Accuracy of fault localization achieved using this scheme is also high with an error level of 1.25% only at SNR of 40 dB. This level of accuracy is better than many other methods like neural network based approaches adopted in [4, 5, 8]. The accuracy of the present scheme is also found mostly higher compared to sequence network based schemes like [46, 47] or wavelet-neural network based approach like [10]. Many of the methods mostly use wide variation of fault resistance; especially the works carried out in [8, 46, 47] analyze high resistance faults, where it is considered more than 100Ω. But, this is not practiced in this present analysis, as also mentioned earlier.

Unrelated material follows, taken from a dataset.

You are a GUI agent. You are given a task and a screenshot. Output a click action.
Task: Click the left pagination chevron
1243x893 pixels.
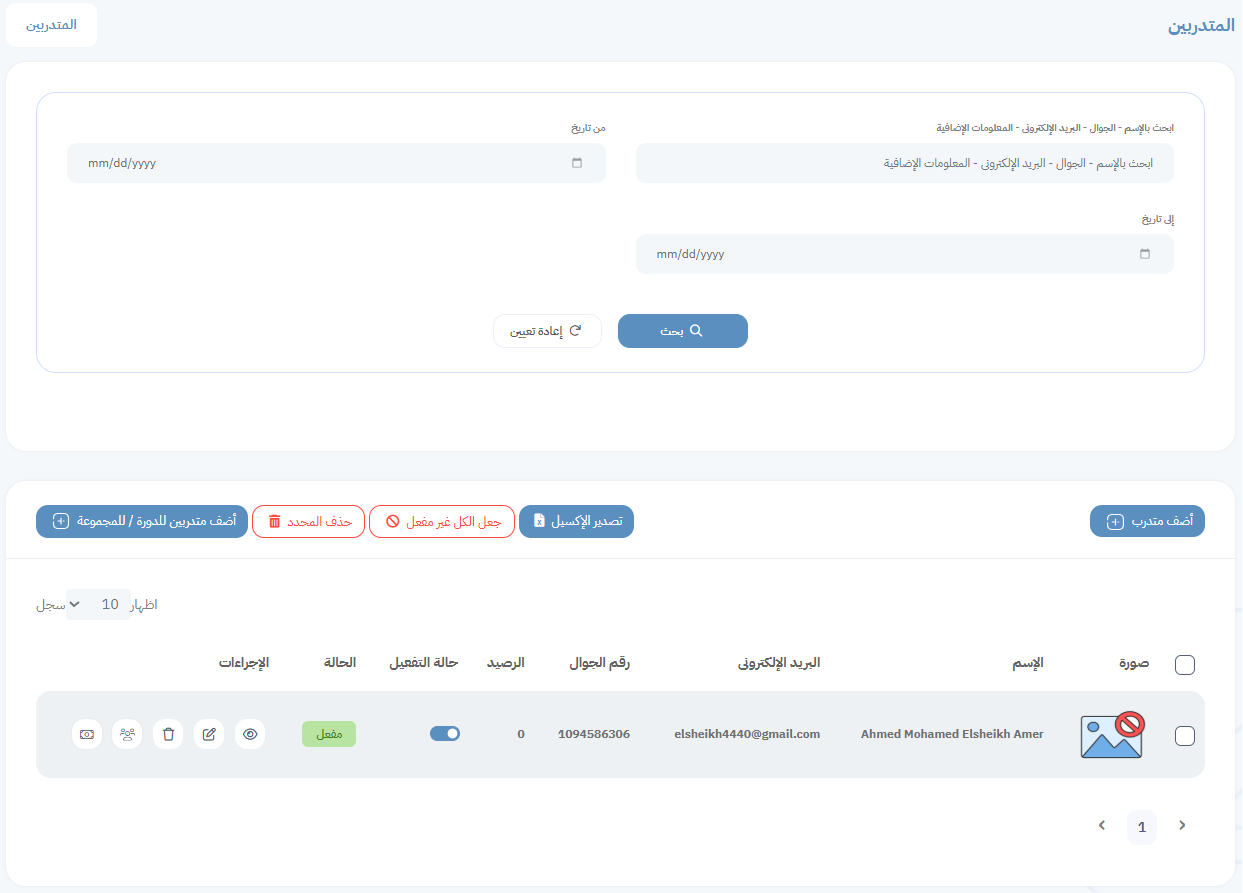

The hybrid WT-ANN based approach described in [10] has rather used fixed fault resistance; yet the proposed method is found to achieve higher accuracy compared to [10]. Hence, it can be stated that the proposed fault diagnosis scheme is simple in computation using PCA as the only method for feature extraction; as well as efficient both for classification and localization of transmission line faults, especially considering practical constraints like power line noise.

6 Conclusion

An efficient transmission line fault detection, classification and localization scheme has been developed in this work for a single end fed 150 km long overhead transmission line. Principal component Analysis (PCA) has been applied here to realize, design and implement the proposed protection algorithm in MATLAB environment. Fault current waveforms are measured at the receiving end for quarter cycle pre-fault and half cycle post-fault duration to design the algorithm. PC indices (PCI) have been computed from the PCA scores, which are used to develop a threshold based algorithm to identify and classify faults. The results show that the classifier produces 100% accurate classification using only three sets set of training data at intermediate locations. The method is simple and has less computational complexity, especially compared to different supervised learning schemes like neural network or other transform based methods possessing high complexity mathematical analysis. The proposed algorithm is further extended to develop a fault location prediction scheme. The PCI values corresponding to six intermediate locations are used to develop a best fit analysis. The average error of localization is only about 0.1784 km, i.e., 0.1189% with a maximum error of 1.2105% at 40 dB SNR level. The same algorithm, when tested with higher noise level of 25 dB SNR, produced an average error of 0.3965% with a maximum PE of 3.8761%. This is quite appreciable considering this high level of noise. Accurate distance prediction helps the personnel to identify the fault location at the nearly exact locations; thus, requires less effort to find the fault. Hence, the proposed algorithm has considerable contribution to actuate prompt and accurate circuit breaker operation and fast restoration of system stability.